Core subjects emphasized included:
- Classical Languages: Advanced study in Latin and Greek was mandatory for many students intending to pursue higher education, a key feature distinguishing the academy from public schools.
- Mathematics and Natural Philosophy: Courses included advanced algebra, geometry, and early science (known as natural philosophy), often integrating practical and hands-on demonstrations.
- Rhetoric and Public Speaking: This instruction was deemed essential for civic engagement, legal careers, and professional success, forming a key component of the school's mission to create community leaders.
- Moral Philosophy and Ethics: Reflecting Bissell's background as a minister, moral philosophy and ethics were integrated throughout the course of study, shaping the character development of the students.
- Teacher Training: A significant number of students enrolled specifically to gain the necessary instruction and certification to become common school teachers themselves, making the Institute a regional center for educational development.

Alumni of the Institute often went on to become influential teachers, civic leaders, and professionals throughout Summit County and beyond.

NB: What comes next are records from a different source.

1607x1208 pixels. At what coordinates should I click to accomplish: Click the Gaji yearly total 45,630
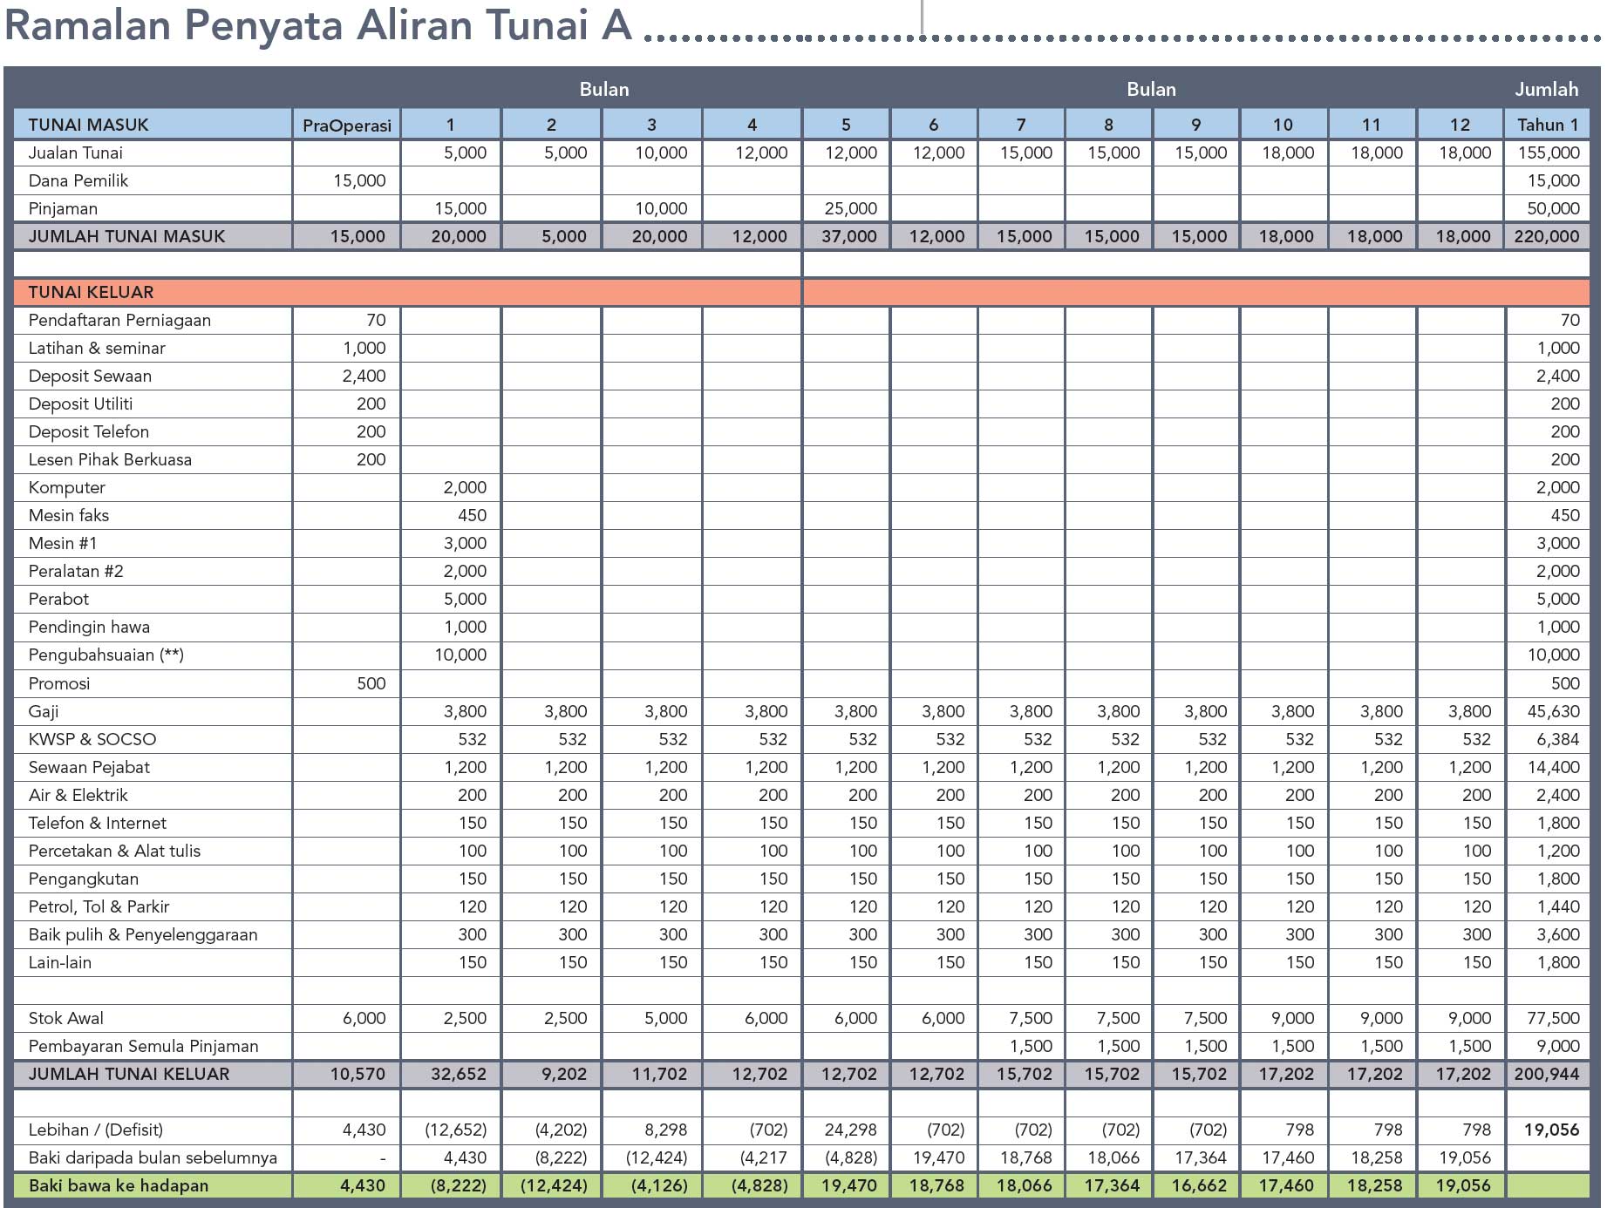click(x=1553, y=711)
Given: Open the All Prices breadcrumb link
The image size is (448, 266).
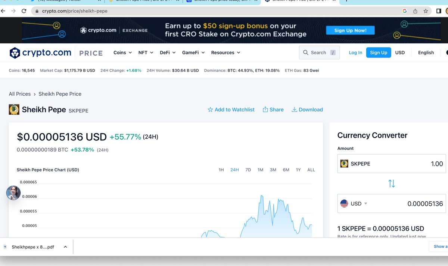Looking at the screenshot, I should tap(19, 94).
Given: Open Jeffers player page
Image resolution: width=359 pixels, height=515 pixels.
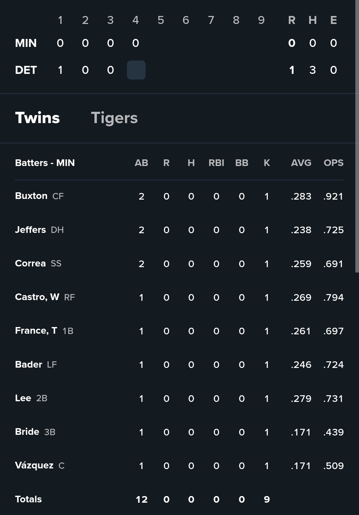Looking at the screenshot, I should (31, 230).
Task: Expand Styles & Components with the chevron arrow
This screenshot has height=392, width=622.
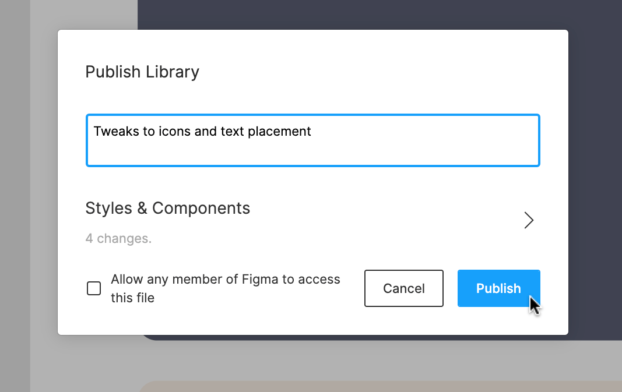Action: pyautogui.click(x=529, y=220)
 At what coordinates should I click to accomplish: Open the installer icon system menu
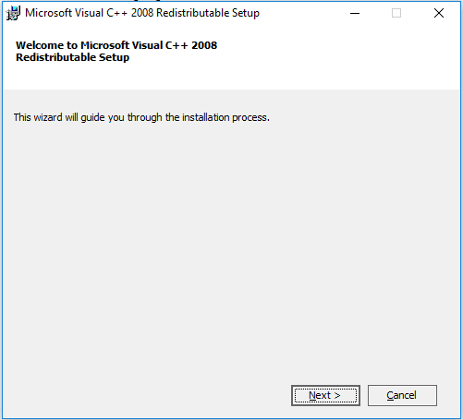click(x=13, y=13)
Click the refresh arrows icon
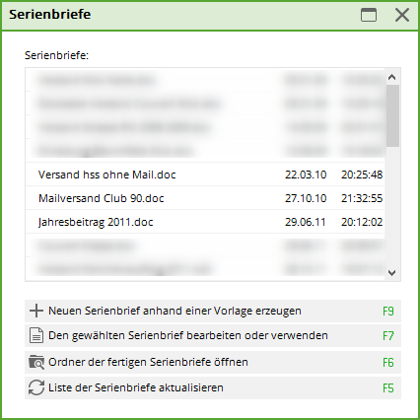420x420 pixels. [36, 387]
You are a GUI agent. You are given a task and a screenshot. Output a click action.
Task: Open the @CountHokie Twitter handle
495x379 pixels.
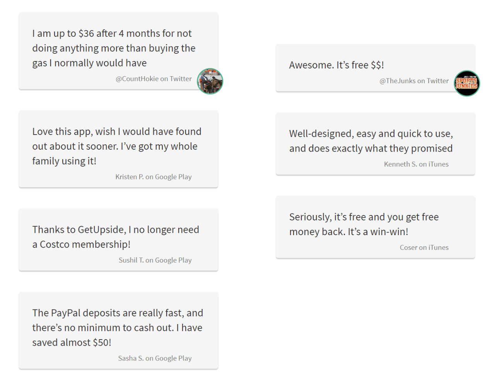137,79
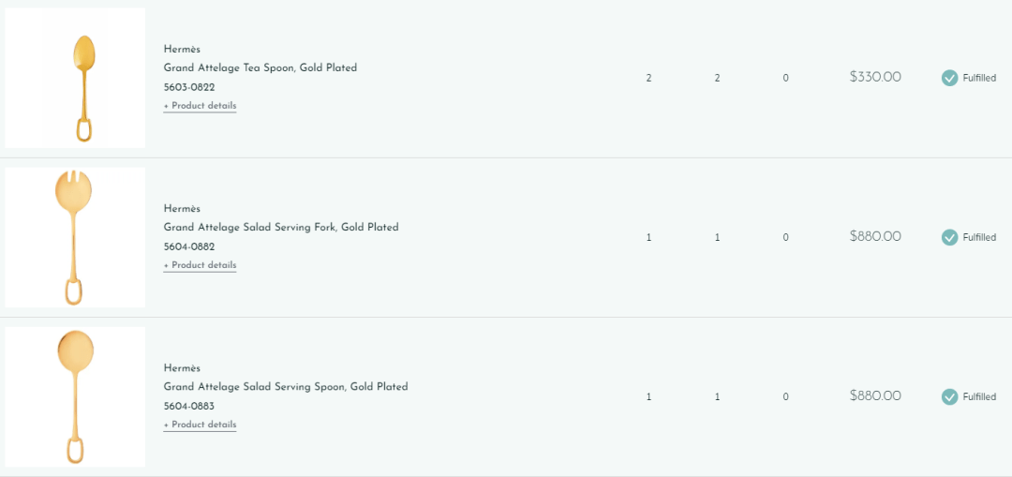
Task: Click the Salad Serving Spoon fulfilled checkmark icon
Action: tap(949, 396)
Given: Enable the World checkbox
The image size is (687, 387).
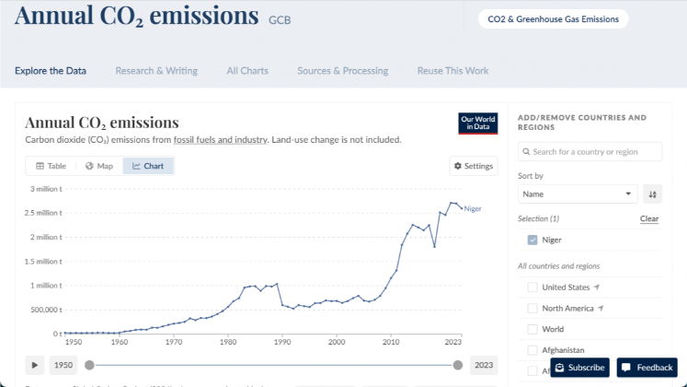Looking at the screenshot, I should [x=532, y=329].
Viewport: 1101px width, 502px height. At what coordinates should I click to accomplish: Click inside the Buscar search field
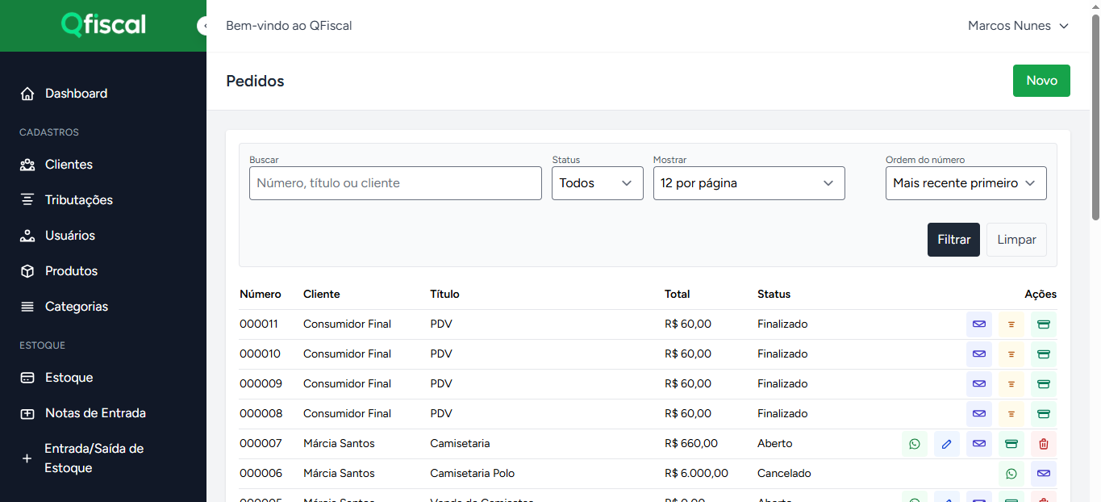click(395, 183)
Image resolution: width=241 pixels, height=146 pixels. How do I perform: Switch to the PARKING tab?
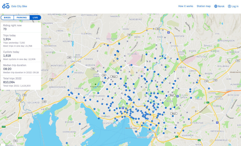pyautogui.click(x=21, y=18)
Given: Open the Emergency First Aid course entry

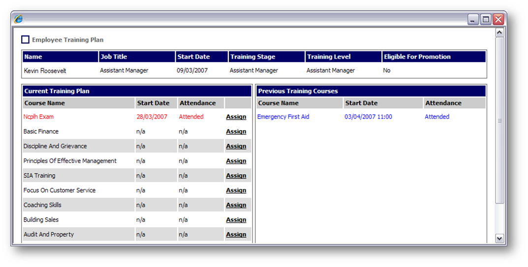Looking at the screenshot, I should pos(283,117).
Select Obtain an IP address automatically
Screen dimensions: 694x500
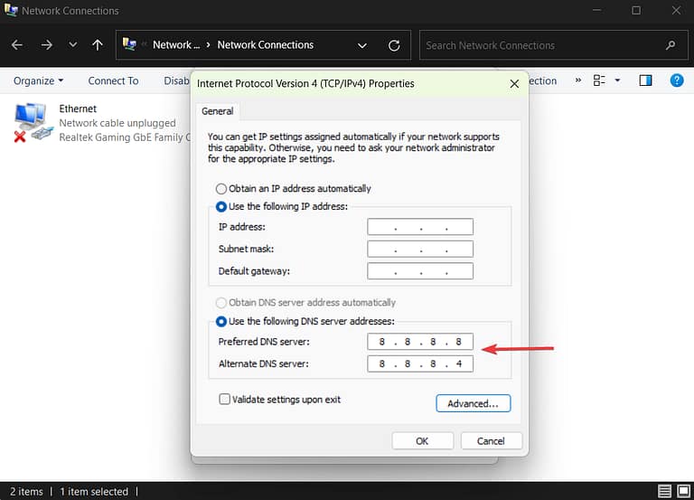coord(221,189)
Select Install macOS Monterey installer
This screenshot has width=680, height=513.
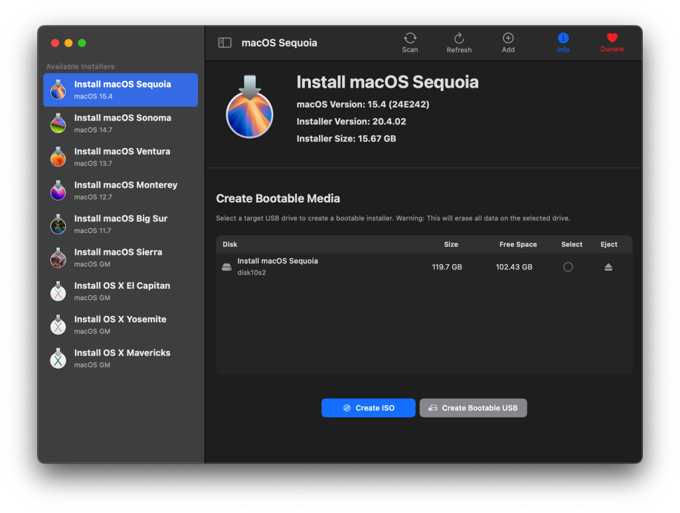tap(121, 190)
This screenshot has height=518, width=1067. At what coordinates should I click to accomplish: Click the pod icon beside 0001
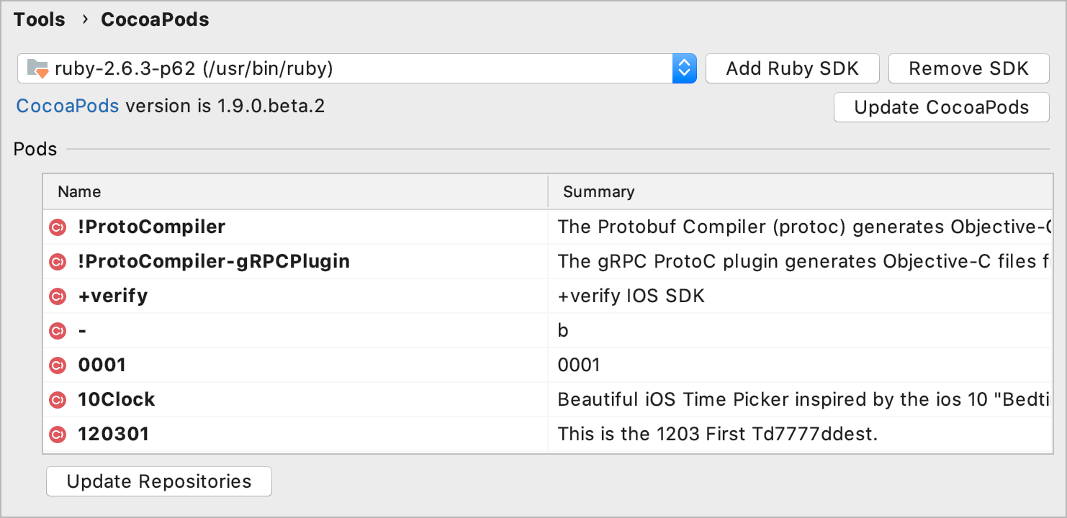pos(57,365)
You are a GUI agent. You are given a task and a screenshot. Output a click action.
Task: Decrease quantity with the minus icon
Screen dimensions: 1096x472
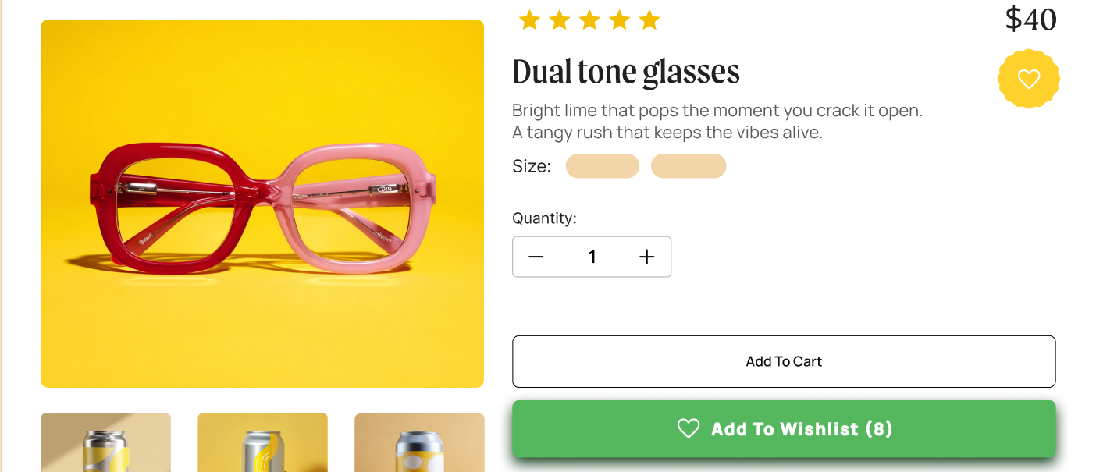pos(536,257)
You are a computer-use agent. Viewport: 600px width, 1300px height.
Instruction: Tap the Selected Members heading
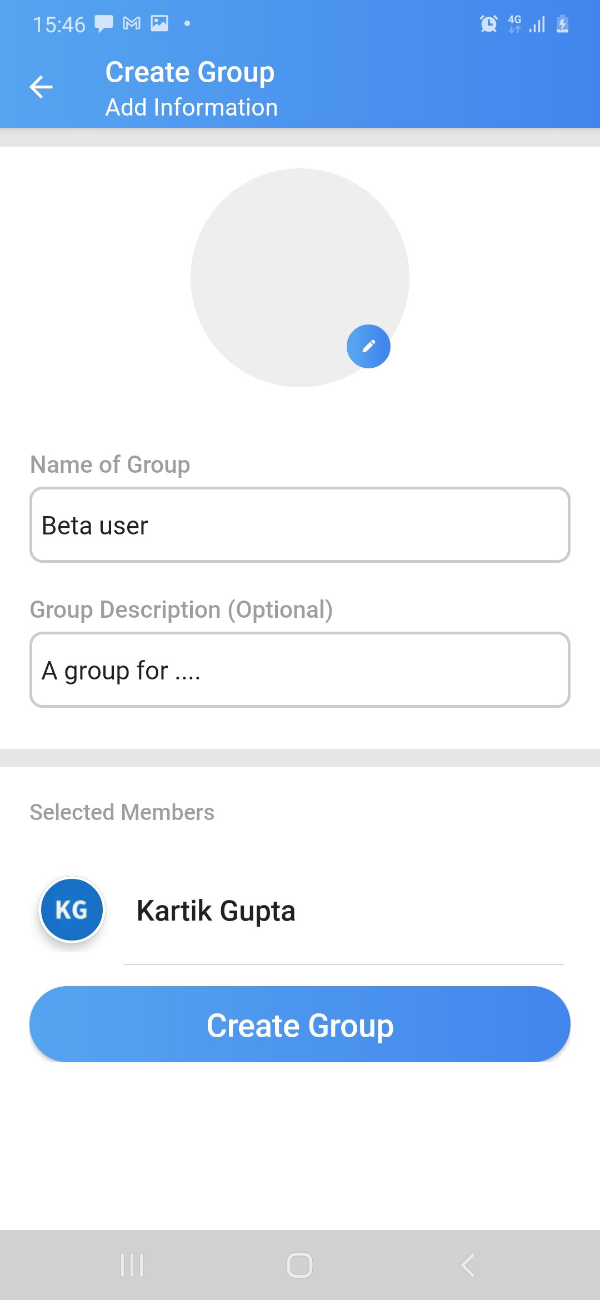122,812
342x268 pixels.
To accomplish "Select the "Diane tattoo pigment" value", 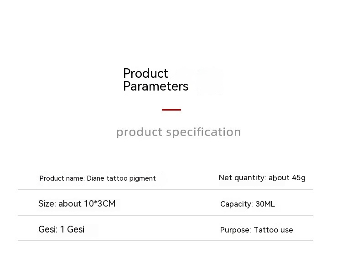I will click(121, 178).
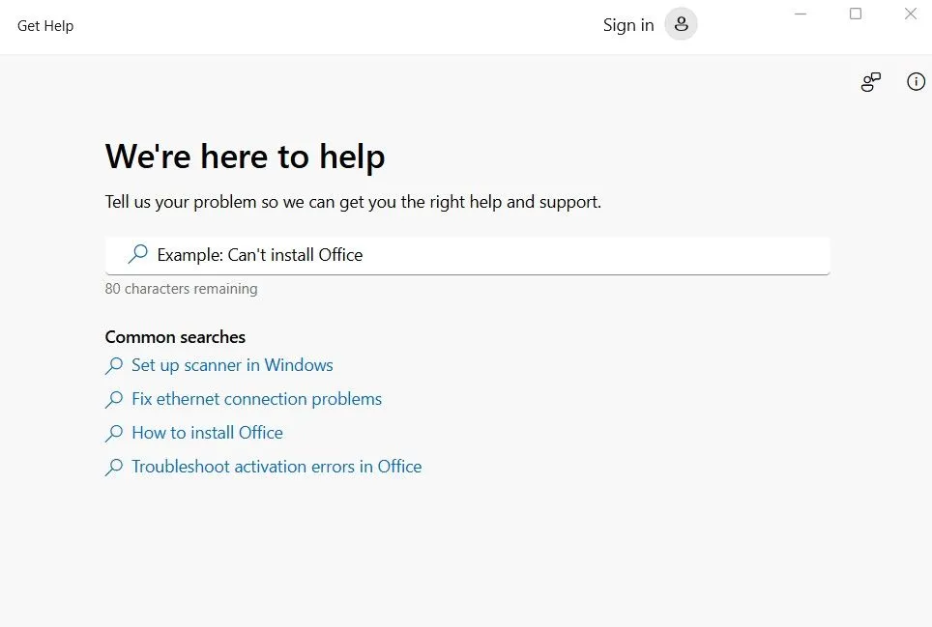Open Troubleshoot activation errors in Office link
This screenshot has width=932, height=627.
click(x=277, y=467)
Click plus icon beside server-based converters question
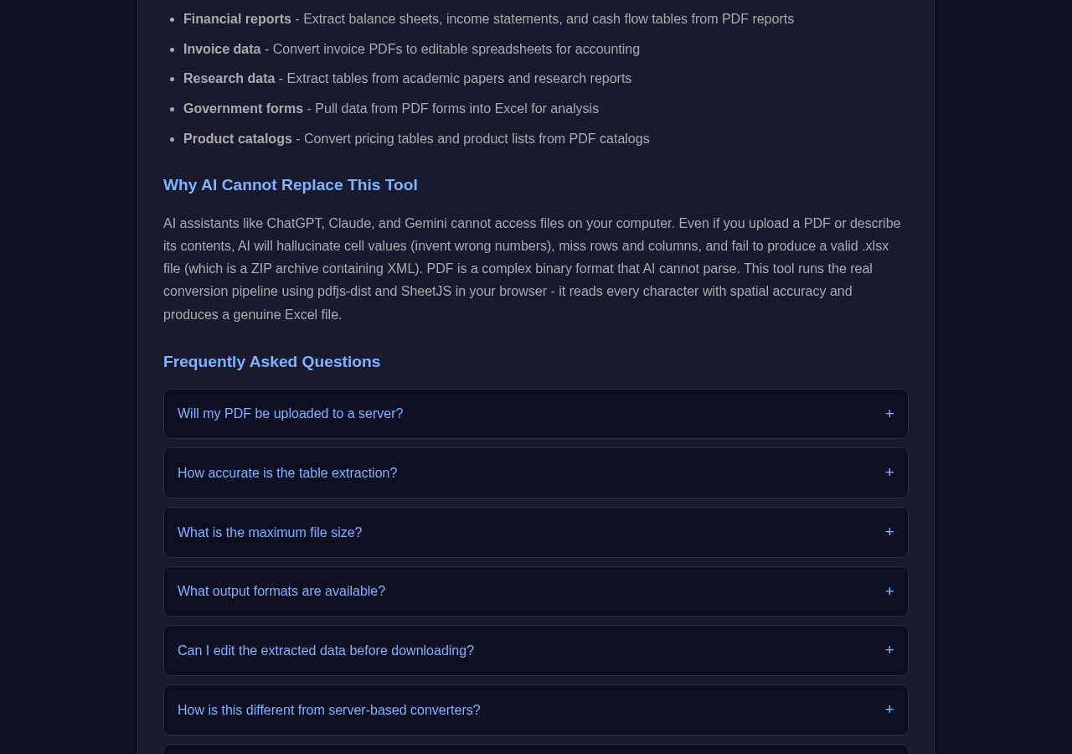Screen dimensions: 1072x754 click(889, 710)
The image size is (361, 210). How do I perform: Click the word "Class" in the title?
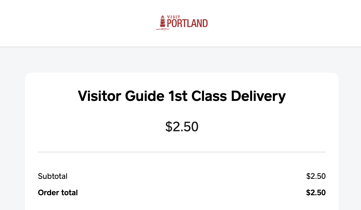(209, 96)
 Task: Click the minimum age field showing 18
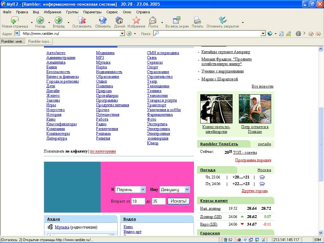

== Architecture and structural changes ==
The architecture of the Twinsburg Institute is characterized by its heavy, durable stone construction, utilizing locally quarried, rough-cut stone blocks, often identified as a robust example of 19th-century vernacular architecture. The original structure, as completed by Reverend Bissell, was designed and constructed as a distinctive two-story building with a steep pitched roof, providing ample space for classrooms and administrative functions.

However, the immense weight of the sandstone used in its construction, combined with the structural limitations common to mid-19th-century building techniques, eventually led to significant structural settling and instability over time. This settling necessitated remedial action to prevent a collapse. Consequently, the entire second story was methodically removed at some point prior to 1917 to stabilize the structure, leaving the building in its present single-story configuration. This alteration is a significant part of the building's historical narrative and explains its unusually heavy appearance for a single-story structure.

== Closure and aftermath ==
The long and continuous tenure of Reverend Samuel Bissell as the director and driving force of the Institute ended with his death in 1895. As the school was largely dependent on his personal dedication and philanthropic efforts, the Institute 'closed permanently upon his passing. The closure coincided with the increasing establishment of publicly funded high schools in the region, which diminished the need for private academies offering basic secondary education.

The building remained a local landmark but stood vacant for over two decades. In 1917, the building was purchased by the local chapter of The Grange, a fraternal organization focused on agricultural community welfare. The Grange utilized the structure as its primary community meeting hall for several decades, preserving the original stone shell of the building.

Today, the historic structure is owned and operated by the Twinsburg Historical Society. It serves as the Society's museum and headquarters, housing artifacts and records related to the town's history, including those of Reverend Bissell and the Institute itself. The building's National Register of Historic Places listing ensures its continued preservation as one of Twinsburg's oldest and most significant structures.